PROBLEM TO SOLVE:
Each entry should be returned exactly as written, with no pictures carried over.

RECORDS FOR PROCESSING:
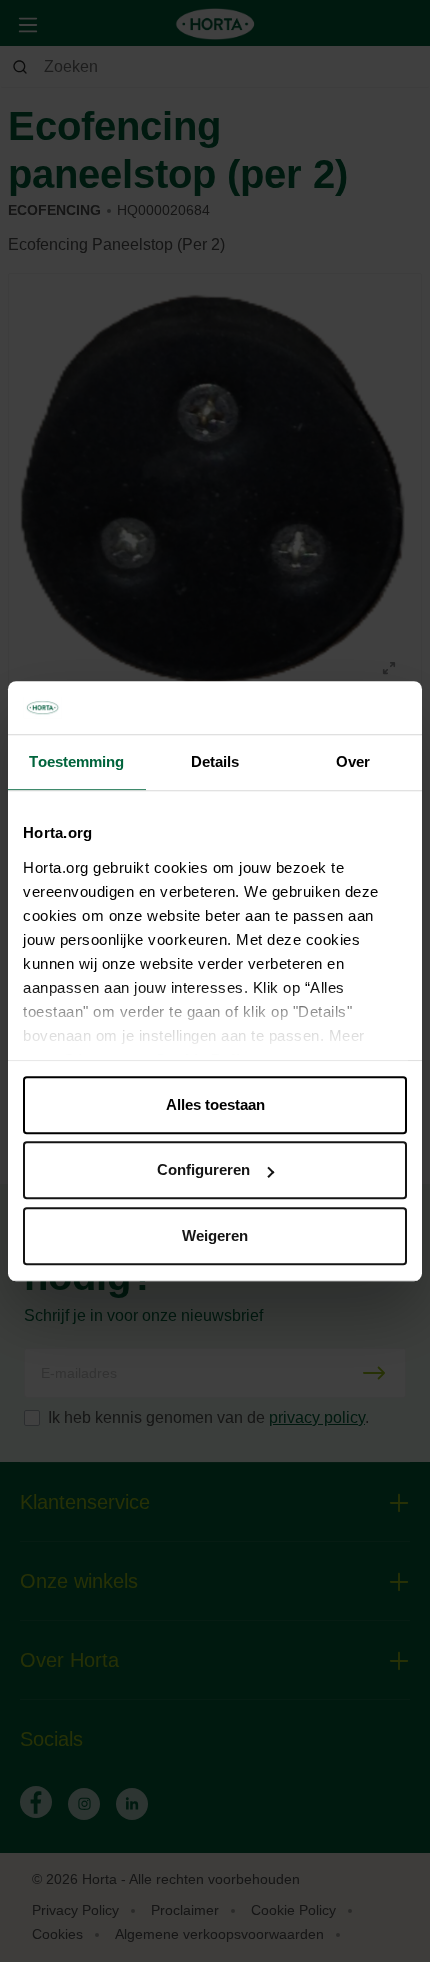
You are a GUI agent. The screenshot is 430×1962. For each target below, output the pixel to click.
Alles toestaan (215, 1104)
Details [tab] (215, 761)
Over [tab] (353, 761)
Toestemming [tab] (76, 761)
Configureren (203, 1169)
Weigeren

RESPONSE:
You are a GUI agent. The screenshot is 430×1962. For each target below, output the pixel to click.
Alles toestaan (215, 1104)
Details [tab] (215, 761)
Over [tab] (353, 761)
Toestemming [tab] (76, 761)
Configureren (203, 1169)
Weigeren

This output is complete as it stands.